Сознание хотело забытья, а в голове звенело, бухало, кружилось. Вот так же у него звенело в голове, когда он бежал с младшим сынишкой в ближайшую больничку, убито чувствуя ладонью худенькую шейку сына. Господи, такая кроха и упал с качелей, с самой верхотуры! Все лицо размозжено, и счастье, что больничка рядом: два квартала, за углом. Климов подскуливал от страха за себя и за жену, не зная, что они с собой сделают, если случится с сыном то страшное, непоправимое, которое бывает, кажется, лишь у других. Он видел, как его зашедшемуся в крике мальчугану больно, и не мог взять на себя сыновью боль. Его родительская сущность не умела перевоплощаться, и он ненавидел себя за это. В детстве он сам падал головой на вентиль газовой печки, но издалека не чувствовал даже той своей боли. Мать ушла с подругами в кино, отец был на дежурстве, а он остался дома. Как назло, в их флигеле перегорели пробки, и ему, усевшемуся на диванный валик, чтобы удобнее было смотреть в окно, покрытое морозным инеем, светил лишь фосфоресцирующий орел на шкафу да кружевной узор на стеклах. Как уж это вышло, он сейчас не помнит, но диванный валик сыграл под ним «чижа», и, падая навзничь, Климов зацепил коробку с ворохом подсолнечной лузги, которой мать подтапливала печь. Заодно он сдернул со спинки родительской кровати креп-жоржетовое платье, пошитое матерью к дню своего рождения, и никак не мог стянуть его с гудящей от ушиба головы. Он ощупывал его в кромешной темноте: уж не порвал ли? — а оно выскальзывало и выскальзывало из его рук. Что-то тепло-липкое стекало между лопаток, склеивало пальцы. Климов почувствовал тошнотворный запах крови и сообразил, что пробил затылок, что, наверное, умрет. И закричал. Он выбежал во двор, суженный верандами и темными каморками, и крик его повис в морозном воздухе. Он верил людям и надеялся на выручку. И в эту ночь, в тот поздний смертно-одинокий и безлюдный миг, поверил в чудо: от ворот к нему бежала мать.

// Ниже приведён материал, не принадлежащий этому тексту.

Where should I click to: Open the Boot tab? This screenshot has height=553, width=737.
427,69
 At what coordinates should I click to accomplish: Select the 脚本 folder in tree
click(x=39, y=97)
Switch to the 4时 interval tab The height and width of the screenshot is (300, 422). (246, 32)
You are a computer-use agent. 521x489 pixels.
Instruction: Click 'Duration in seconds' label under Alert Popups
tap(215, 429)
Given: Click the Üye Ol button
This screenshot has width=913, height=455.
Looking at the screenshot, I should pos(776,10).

Климова бил озноб, и он не мог избавиться от ощущения паутины на лице. Перебравшись поближе к изголовью, он прижал подушку к животу и попытался согреться. До утра оставалось немного, разбирать постель казалось лишним. Язык кисло пощипывало, как будто он раздавил во рту муравья или лизнул электрод батарейки. Страх перед безумием то отпускал его, то совершенно лишал воли, как обезволивают и гнетут нездешним светом потрескавшиеся холсты великих мастеров, такие же доступно-безучастные к людскому суемудрию, как и растрескавшиеся русла выпитых полынной жаждой суходольных рек. Так свистит в кулак тоска перекати-поля, перекати-счастья.

Климов неслышно выдохнул и первый раз не ощутил мучительной потребности во вздохе. Боль медленно, но все же отпустила, и в его измученном, меркнущем сознании крутой волной горячей августовской тьмы вынесло на всхолмье далекие огни вечерних изб. В деревенской, пропахшей увядшим укропом роздыми ему померещился слепой, еле слышимый дождь, легко замирающий в доннике и лопухах. Светлый и чудный в мерцании вызревших звезд, поспевающих яблок. Прислушаешься к этому дождю — и неожиданно дрогнет душа, и вскинут головы чуткие кони, тревожно ждущие всадников, и не гром, не ветер — кровь славянина вернет первородство подлунному миру, где нет пока ни крыши, ни угла, ни троп-дорог — одно лишь чистое непаханое поле да вещий дар любить земную волю. Чьи это синие очи во тьме? Чья это песня тоскует и плачет о милом?

Теплый, слепой, еле слышимый дождь сеется в звездном мерцании.